*** Block opens ***
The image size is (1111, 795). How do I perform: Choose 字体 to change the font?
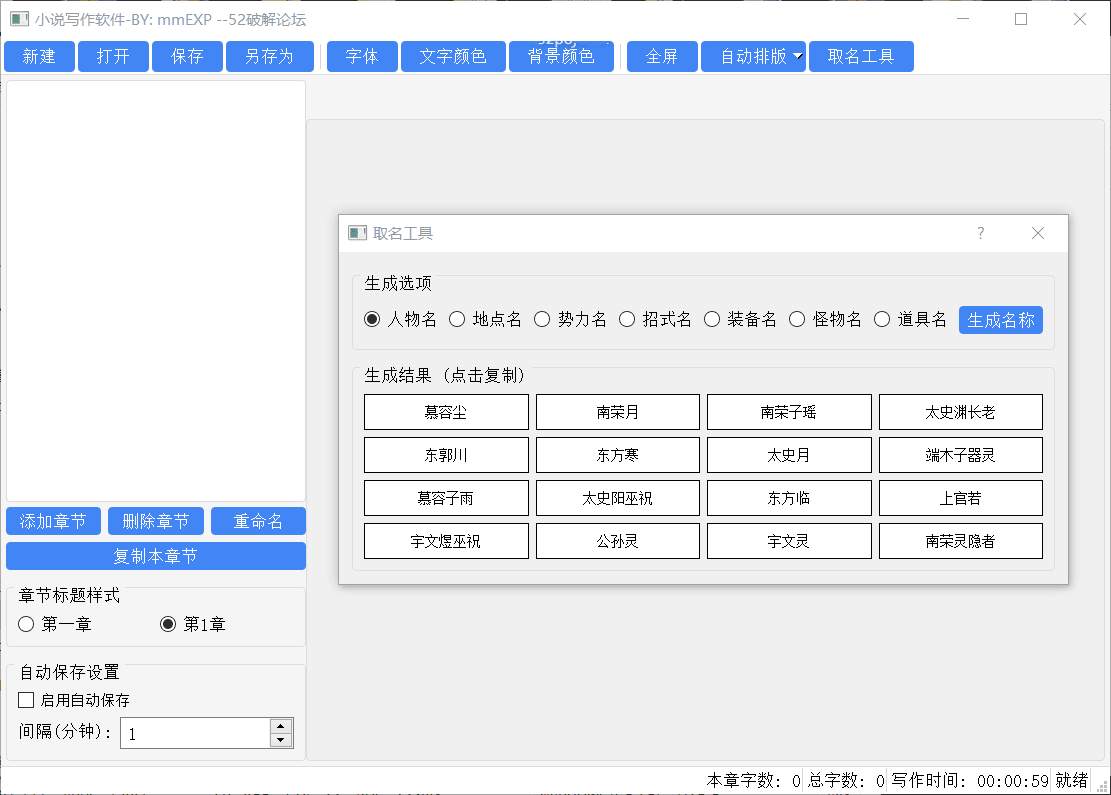coord(362,57)
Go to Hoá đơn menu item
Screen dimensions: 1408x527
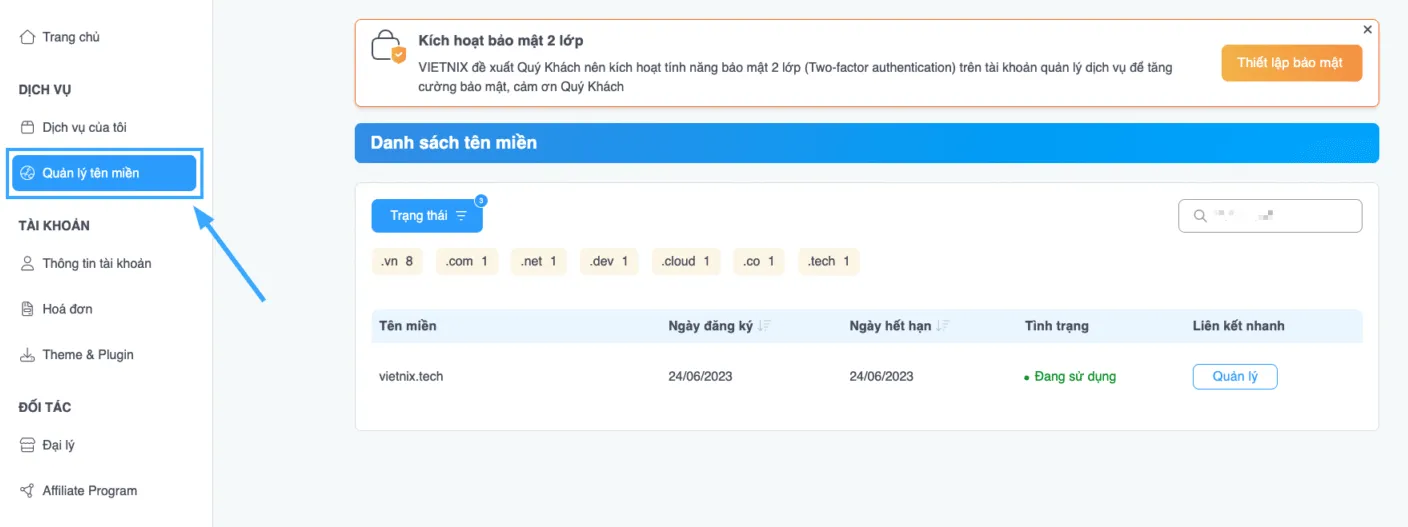[68, 310]
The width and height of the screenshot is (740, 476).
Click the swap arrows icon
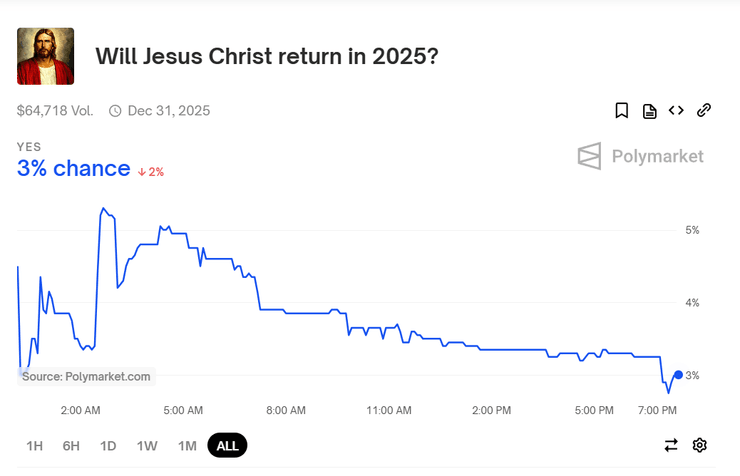coord(671,445)
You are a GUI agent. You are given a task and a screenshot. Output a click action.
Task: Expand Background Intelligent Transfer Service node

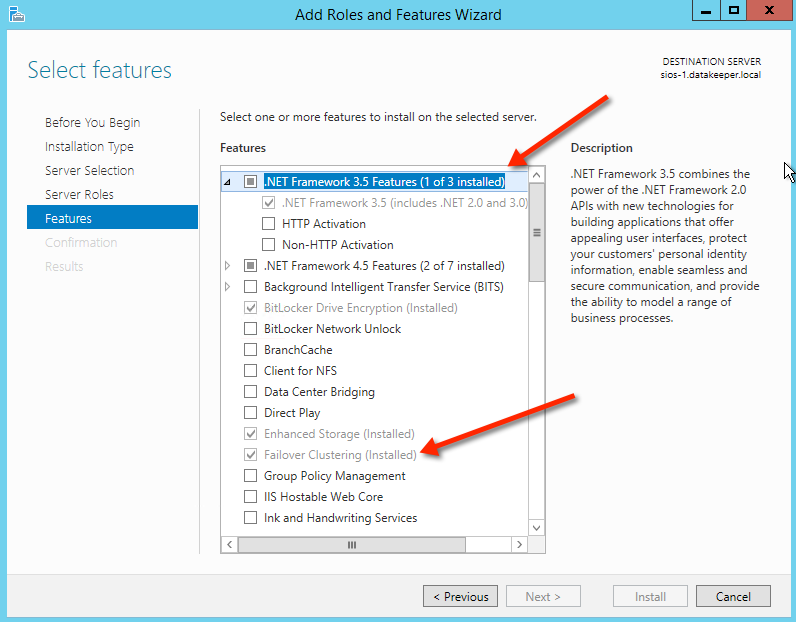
*** Block closes ***
### [About this task]
The material above is to be output exactly, with each picture left out.

### [Exercise answer]
The image size is (1111, 795). How do I perform: Choose 字体 to change the font?
coord(362,57)
Go to Hoá đơn menu item
Screen dimensions: 1408x527
[68, 310]
The width and height of the screenshot is (740, 476).
Click the swap arrows icon
coord(671,445)
You are a GUI agent. You are given a task and a screenshot. Output a click action.
Task: Expand Background Intelligent Transfer Service node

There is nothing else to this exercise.